At the launch of their Insuring Women’s Futures manifesto on 19 November, which is a collaboration between key industry figures under the guidance of the CII, recommendations for changes to policy were recommended, which chime with Pimfa’s asks of government; promoting a culture of savings and investment, diversity and inclusion, financial capability and wellbeing.

Forecasts for the National Insurance Fund

The government actuary’s department recently forecast that the National Insurance Fund will be exhausted by 2035-36. This will severely affect anyone without a decent sized pension pot of their own and the deadline is only 15 years away.

The key to solving this is a robust culture of savings and investment, one of the main strands of the mission of Pimfa and underpinned by the Pimfa manifesto, launched in 2018. This culture needs to be supported and promoted by government, the relevant regulatory bodies and the industry at large, along with well-designed and delivered financial capability to make society at large aware of the potential cliff-edge they face resulting from not saving enough, or even at all.

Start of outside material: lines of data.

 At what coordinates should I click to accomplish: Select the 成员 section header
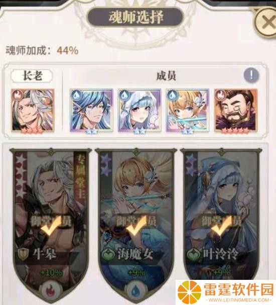coord(166,76)
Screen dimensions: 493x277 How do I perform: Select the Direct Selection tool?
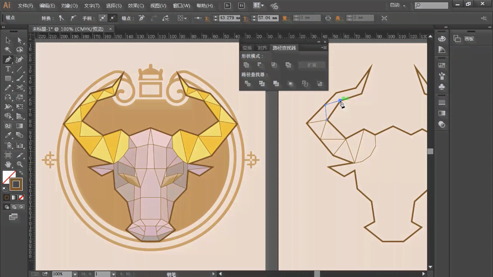(19, 40)
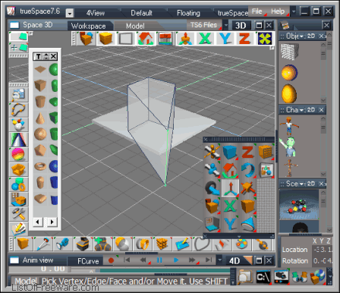Click the FCurve button

[x=88, y=261]
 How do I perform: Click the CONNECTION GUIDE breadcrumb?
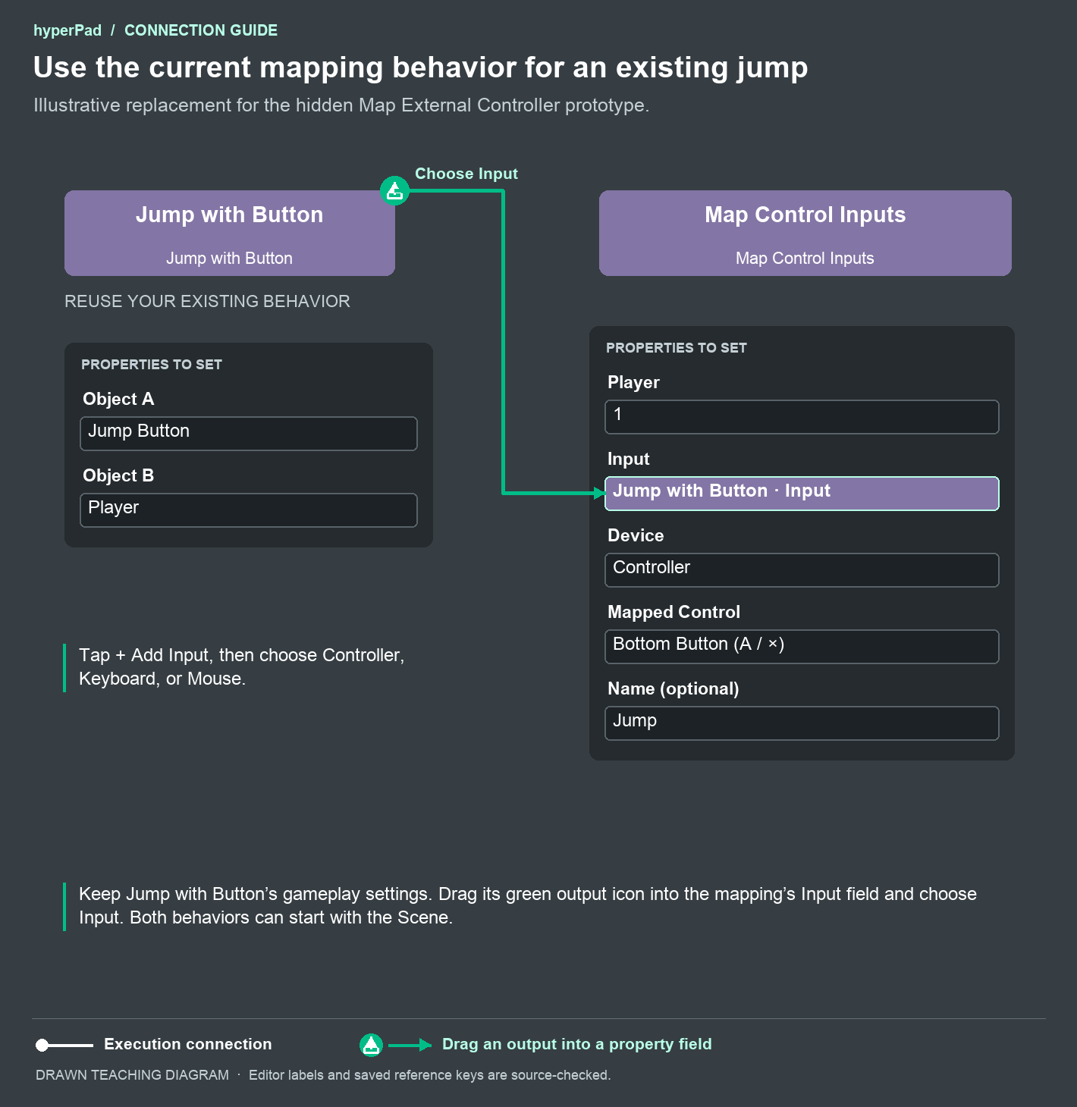click(201, 30)
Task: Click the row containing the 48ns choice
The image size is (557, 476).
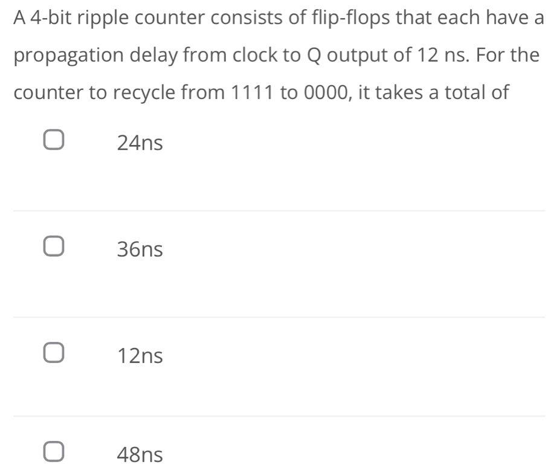Action: 181,454
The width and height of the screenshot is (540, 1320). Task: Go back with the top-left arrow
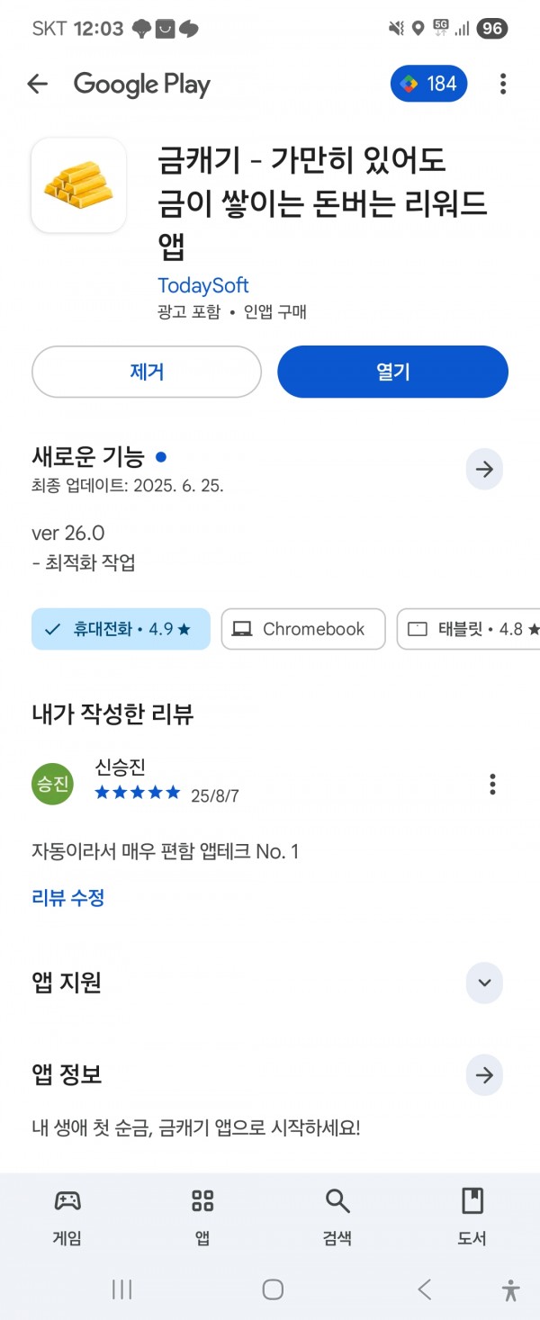point(37,84)
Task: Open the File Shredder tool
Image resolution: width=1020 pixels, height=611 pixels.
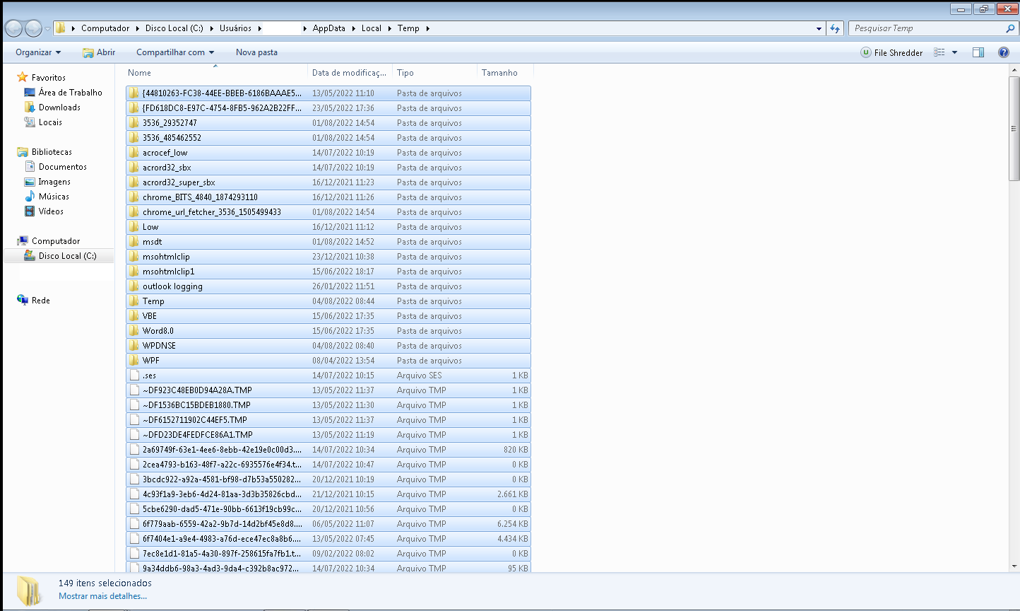Action: coord(891,52)
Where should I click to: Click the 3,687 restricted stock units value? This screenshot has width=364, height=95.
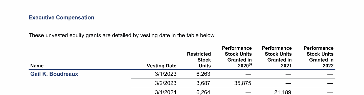click(x=203, y=83)
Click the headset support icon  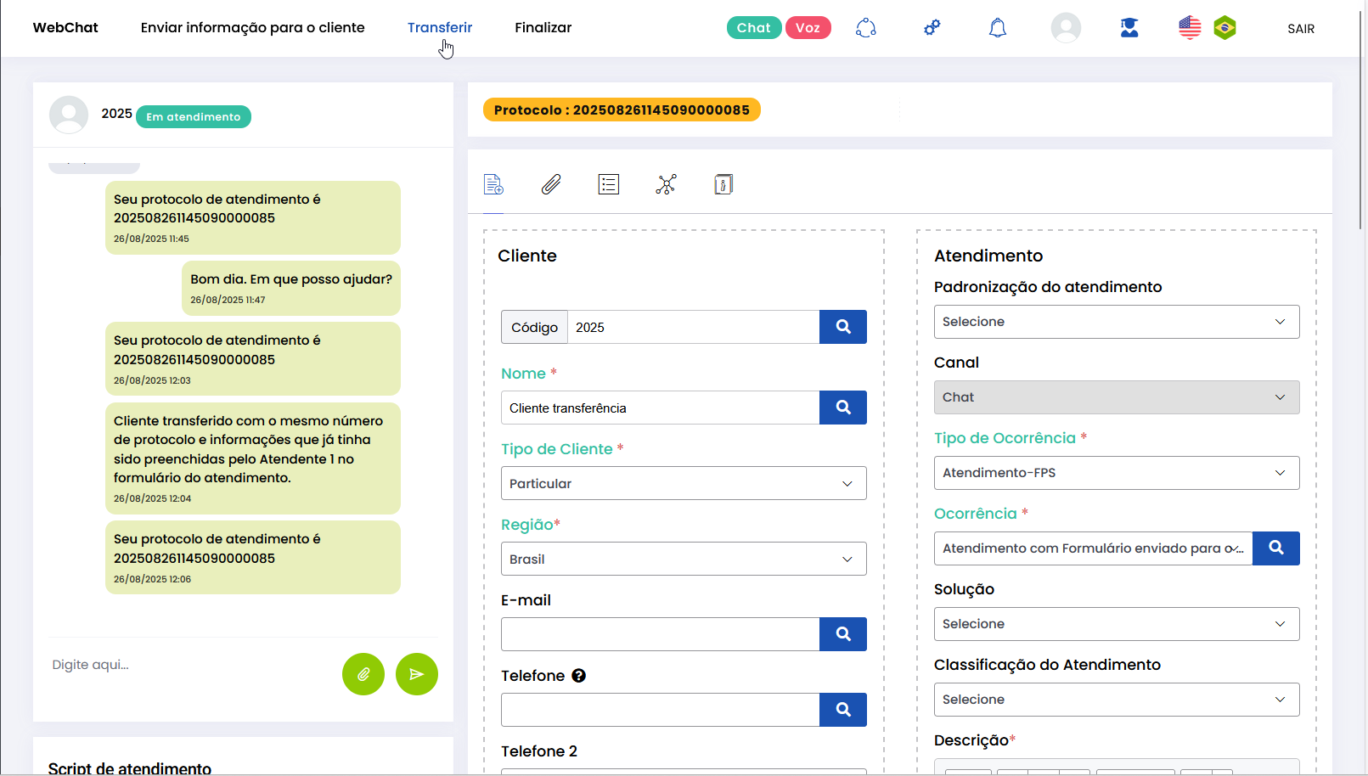866,28
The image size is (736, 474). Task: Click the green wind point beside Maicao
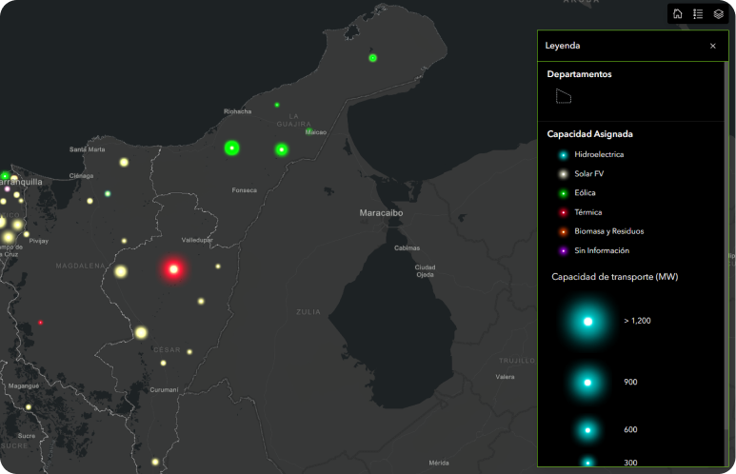[x=282, y=149]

We have also drawn attention to this in our recently launched financial and mental wellbeing campaign, raising awareness of the issue and opening up the financial conversation whilst highlighting the value of the industry in ensuring individual wellbeing and safeguarding financial futures.

In support of the Yes She Can initiative, JK Rowling said that “We have the power to imagine better”. As an industry, we need to put that imagination to work.